[begin Supplied material]

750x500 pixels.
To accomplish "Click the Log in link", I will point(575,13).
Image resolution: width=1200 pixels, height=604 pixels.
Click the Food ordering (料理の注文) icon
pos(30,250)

[end Supplied material]
[begin Supplied material]

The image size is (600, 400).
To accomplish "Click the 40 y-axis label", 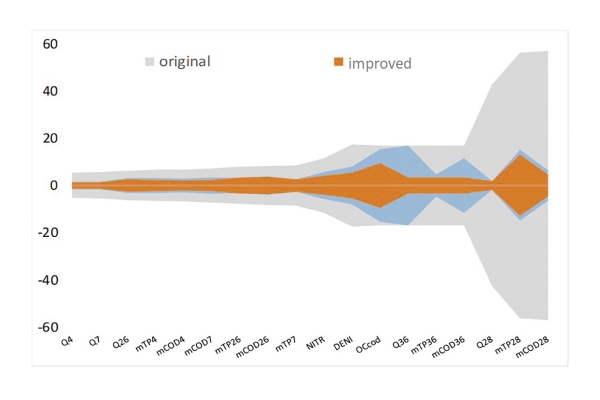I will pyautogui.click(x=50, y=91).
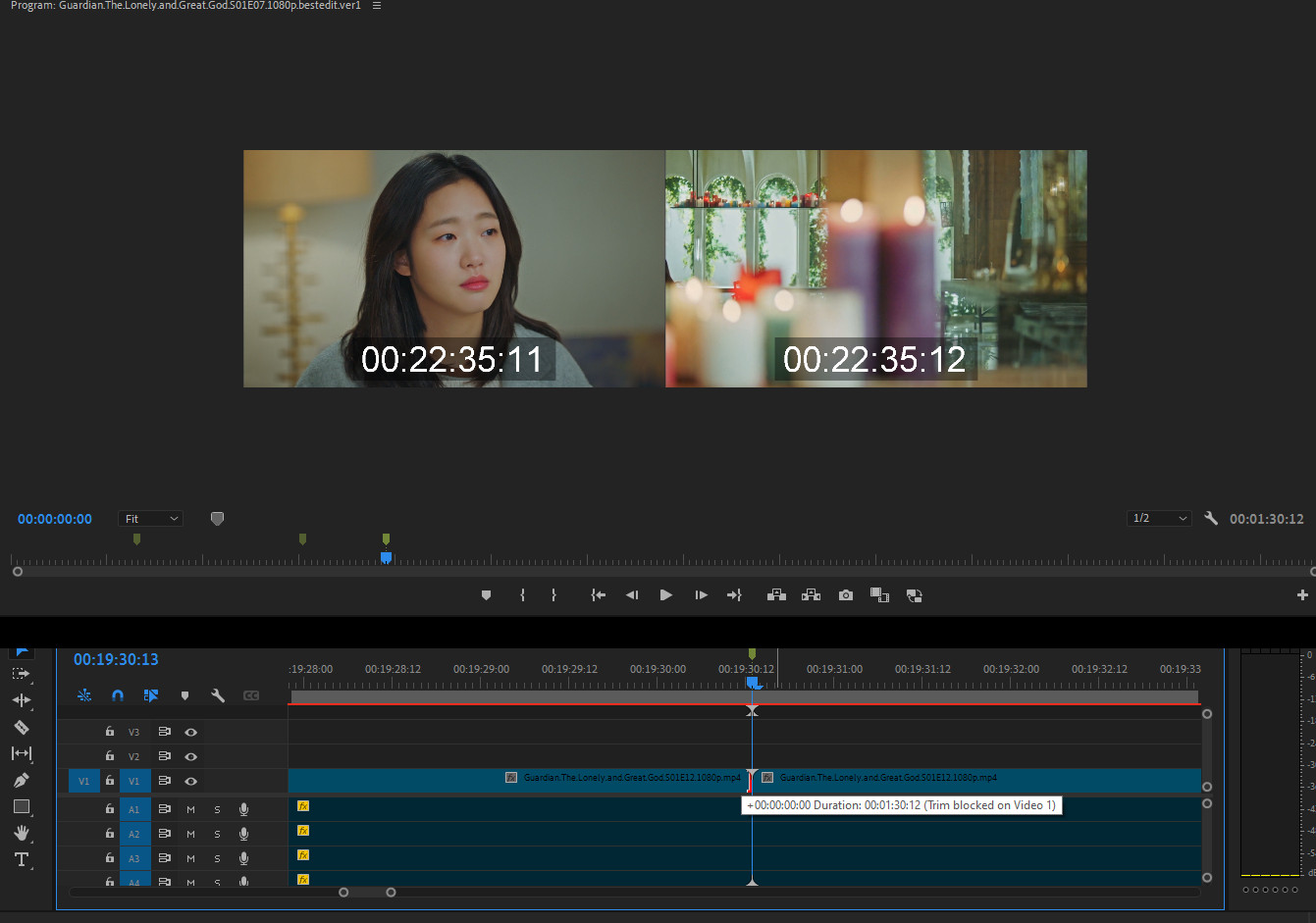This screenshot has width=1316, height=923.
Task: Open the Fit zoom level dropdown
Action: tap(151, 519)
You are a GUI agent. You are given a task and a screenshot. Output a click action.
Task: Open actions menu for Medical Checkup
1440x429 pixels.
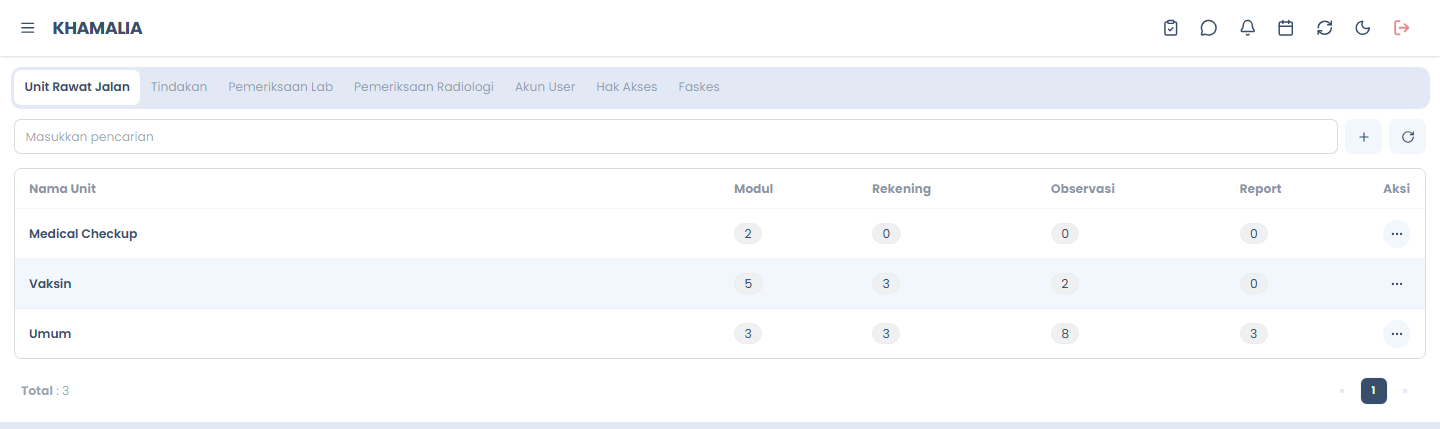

[end Supplied material]

Given request. Please revise the records starting at the line containing "750x500 pixels." and ending at the line containing "pos(30,250)" by replacing "icon" with "button", keeping everything else the same.

Written response.
750x500 pixels.
To accomplish "Click the Log in link", I will point(575,13).
Image resolution: width=1200 pixels, height=604 pixels.
Click the Food ordering (料理の注文) button
pos(30,250)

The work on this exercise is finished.